START Records for the task

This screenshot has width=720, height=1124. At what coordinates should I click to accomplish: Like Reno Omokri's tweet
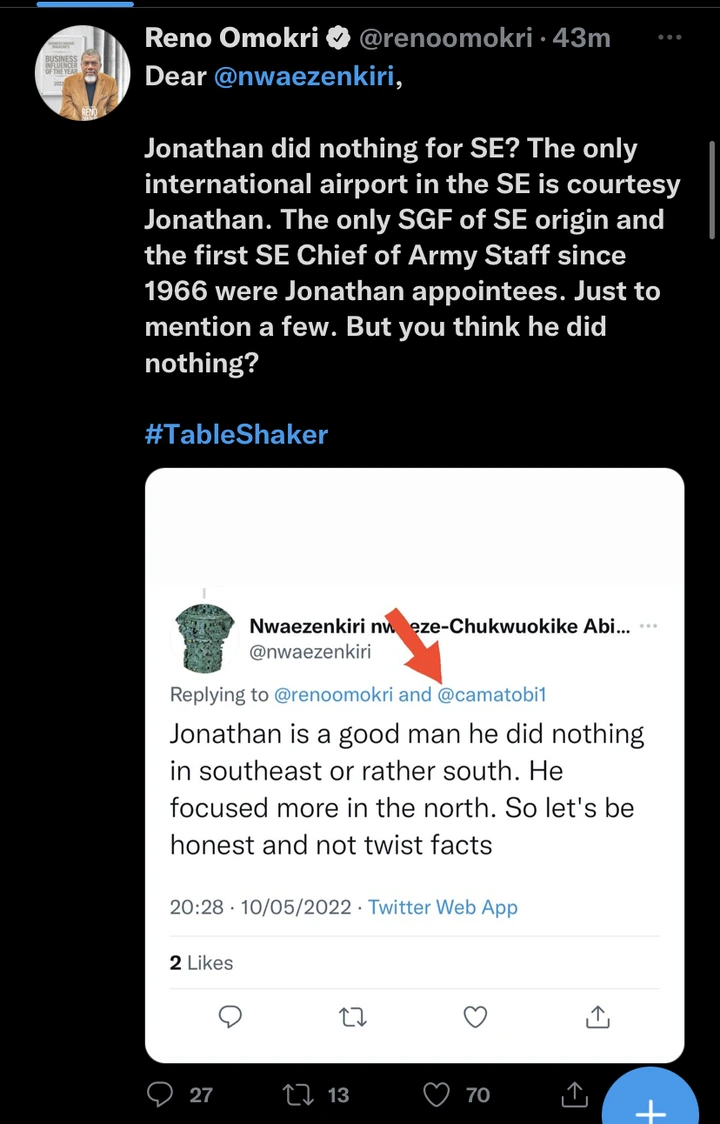pos(437,1094)
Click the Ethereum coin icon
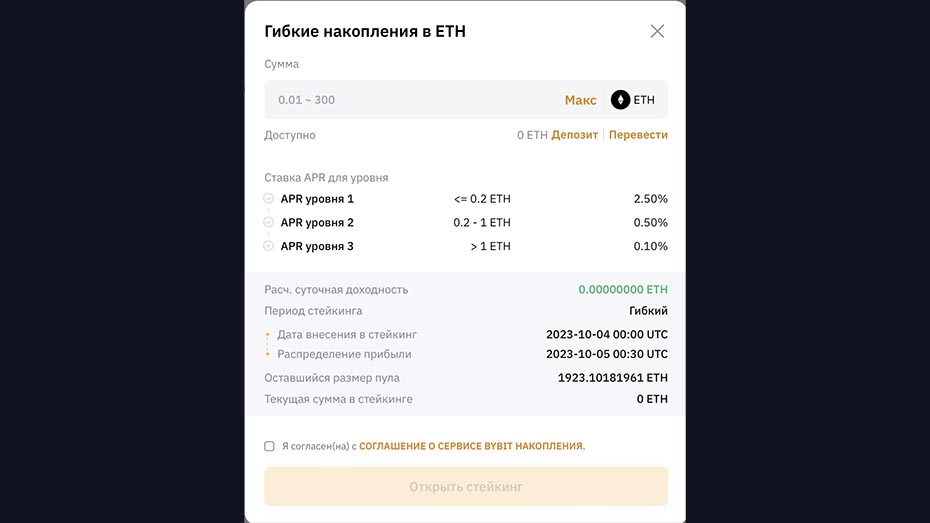The width and height of the screenshot is (930, 523). 620,100
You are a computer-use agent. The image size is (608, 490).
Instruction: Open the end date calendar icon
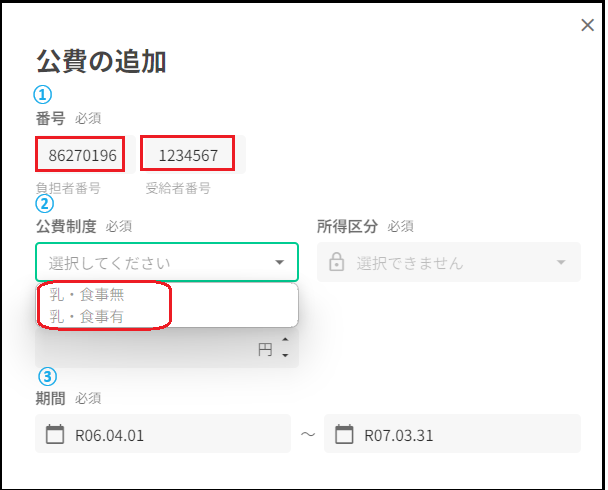tap(344, 435)
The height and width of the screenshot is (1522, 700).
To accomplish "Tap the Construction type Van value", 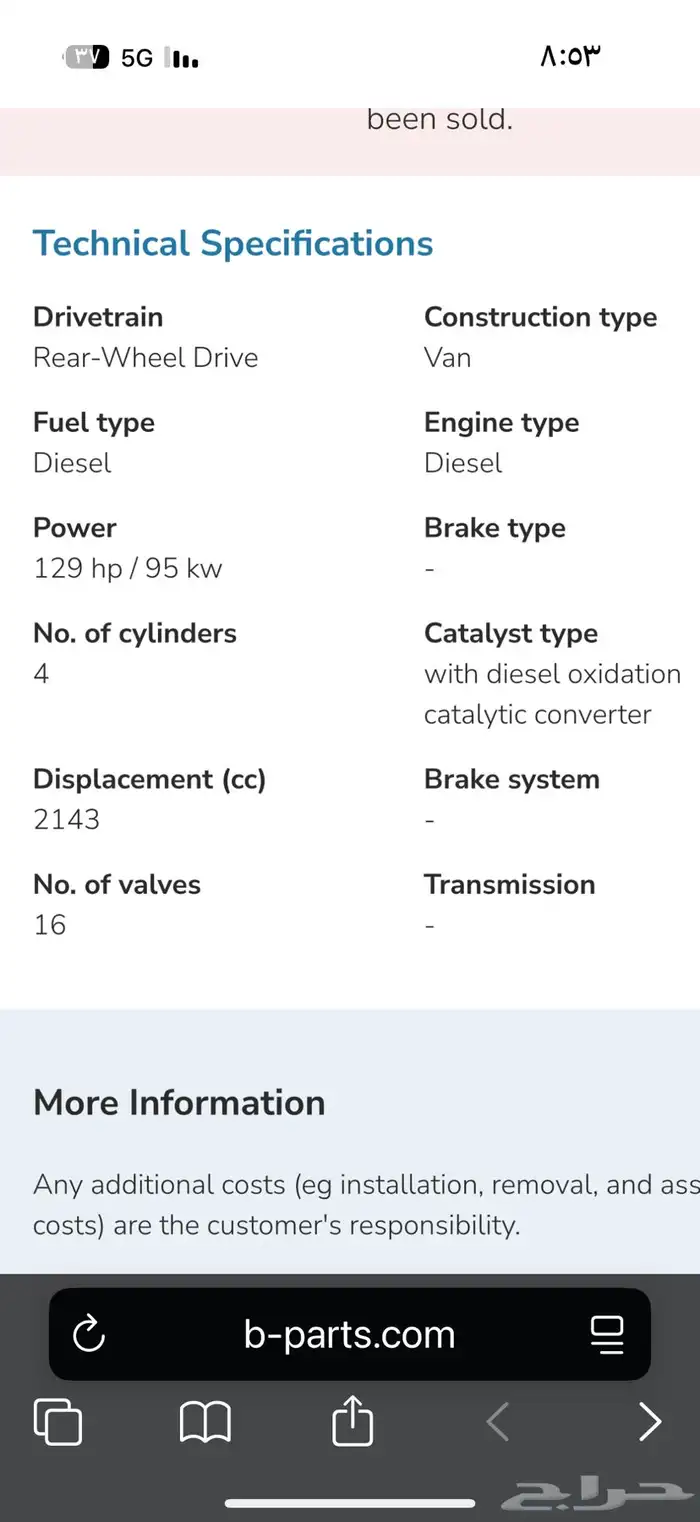I will coord(447,358).
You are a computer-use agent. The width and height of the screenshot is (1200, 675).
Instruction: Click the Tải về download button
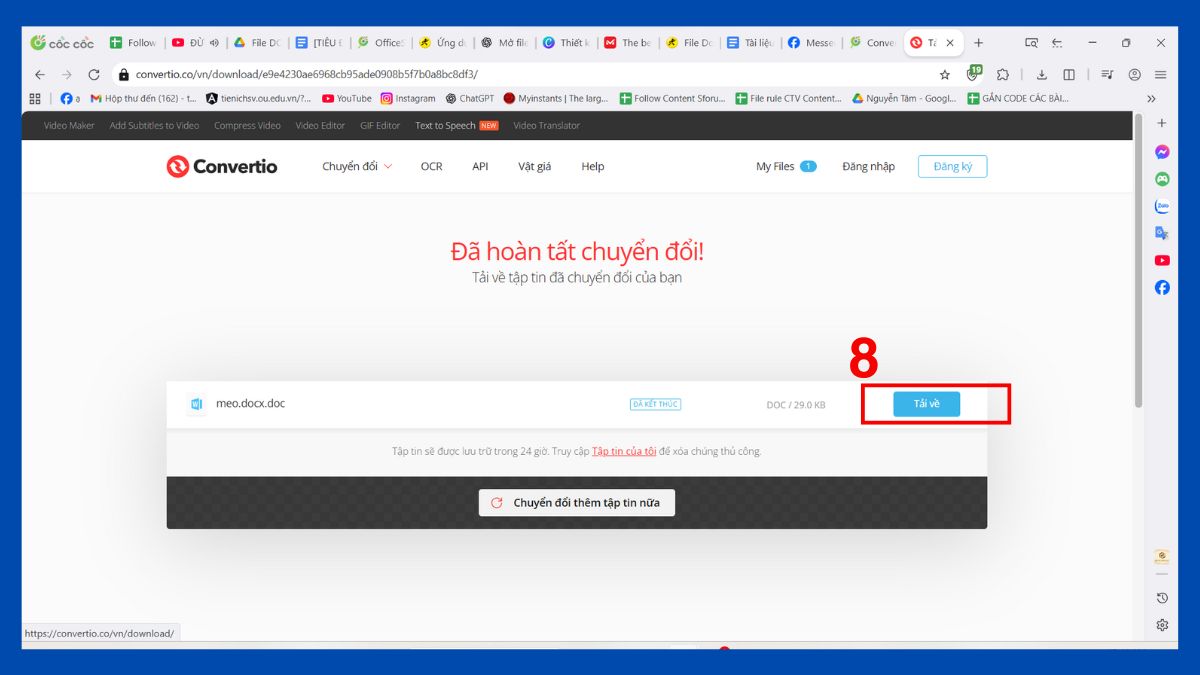point(926,404)
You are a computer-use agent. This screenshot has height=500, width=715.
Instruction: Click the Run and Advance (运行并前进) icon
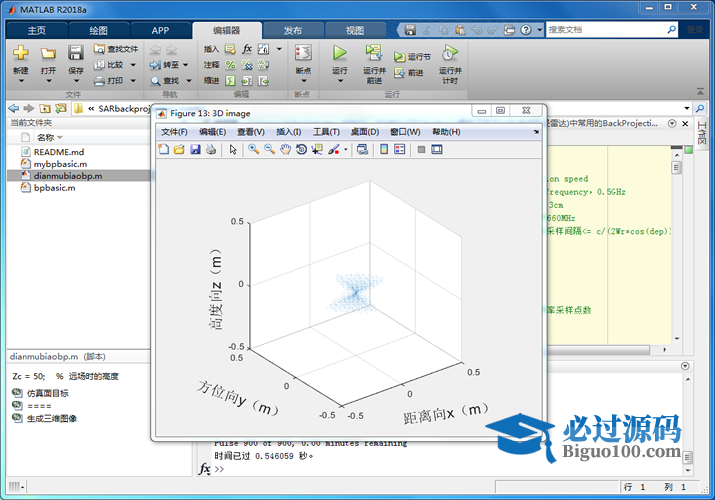point(374,54)
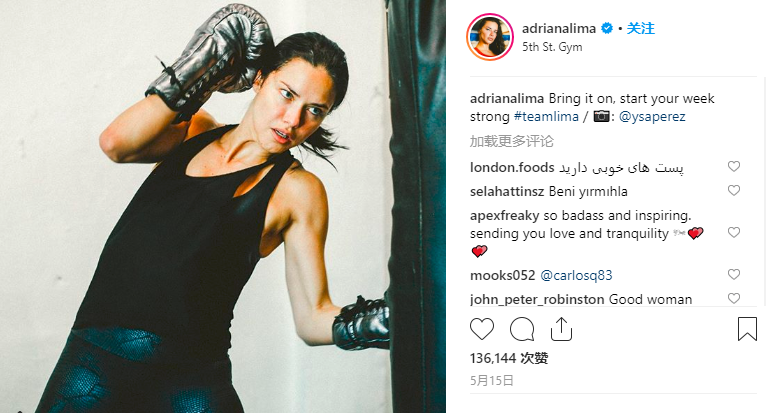Follow adrianalima with the 关注 button
The height and width of the screenshot is (413, 766).
(640, 28)
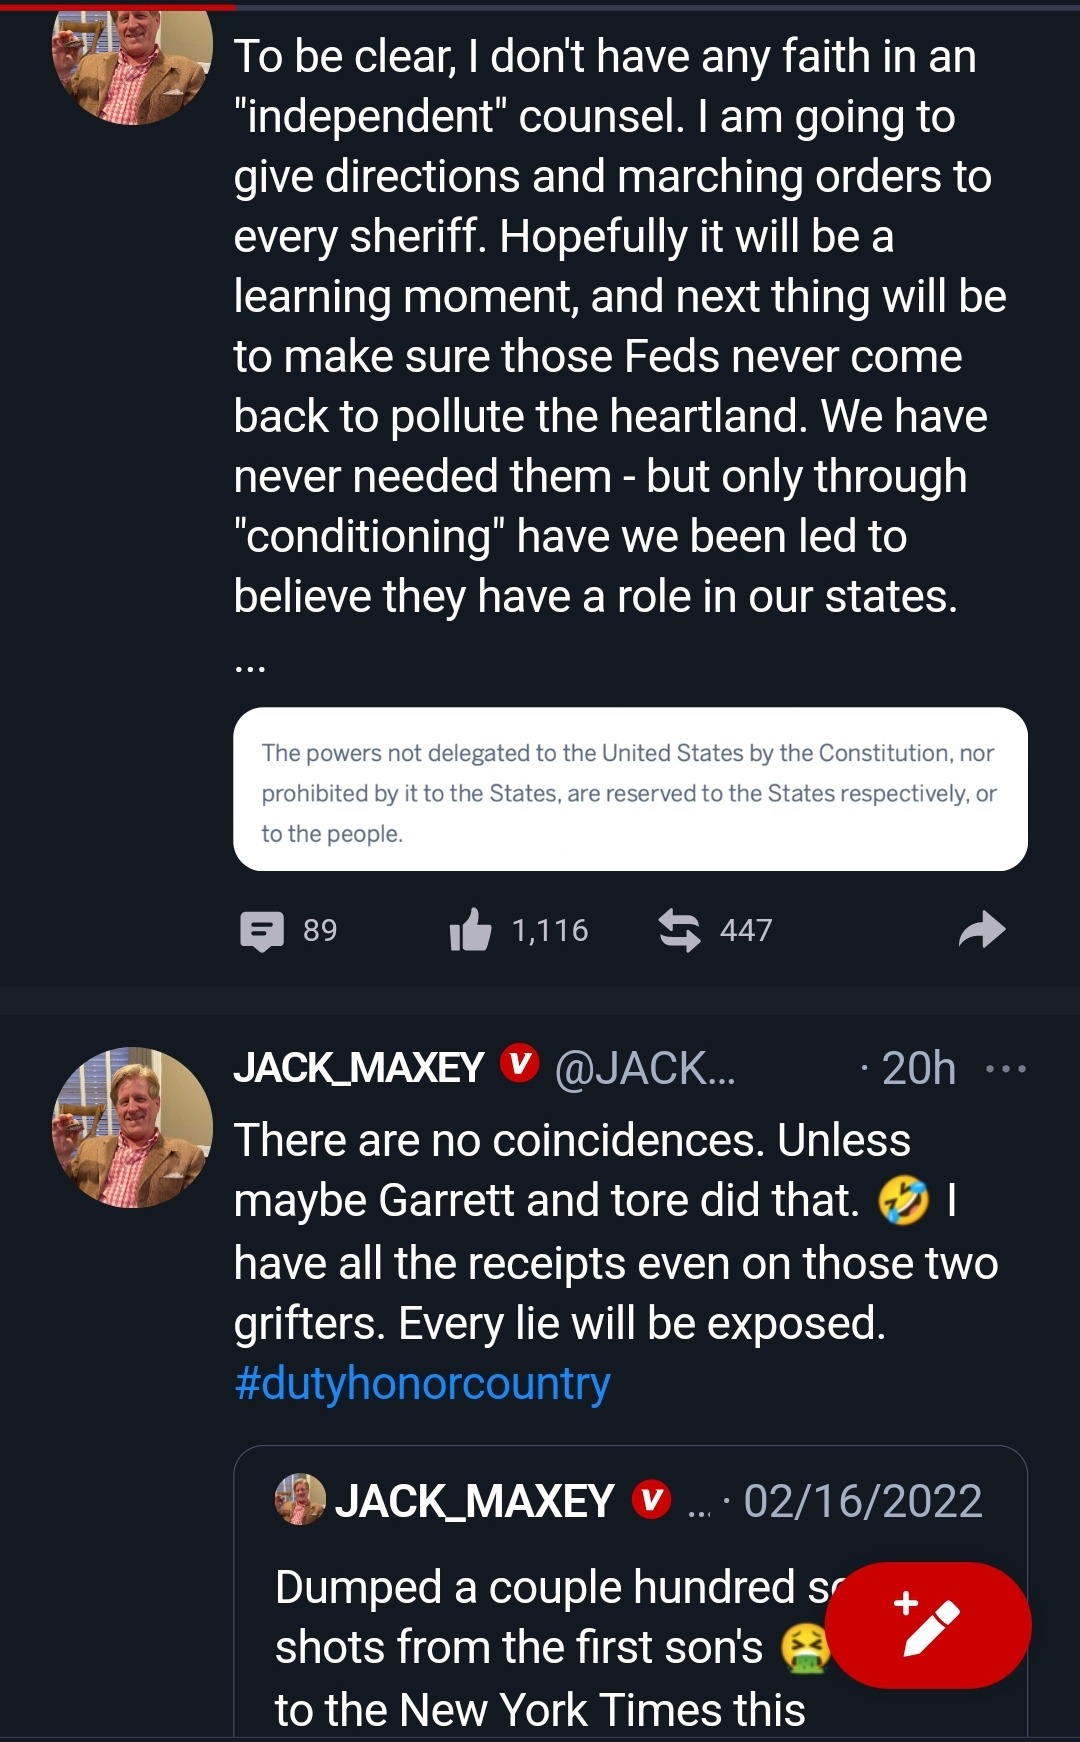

END Records for the task

* _Problem_
Look at the listing and set down only the lines from its start through the line with "You are a computer-use agent. The image", word for word and without pictures.

* _Answer space_
This screenshot has width=720, height=1124. At what coordinates should I click to accomplish: Like Reno Omokri's tweet
pos(437,1094)
Click the Ethereum coin icon
The width and height of the screenshot is (930, 523). 620,100
You are a computer-use agent. The image size is (608, 490).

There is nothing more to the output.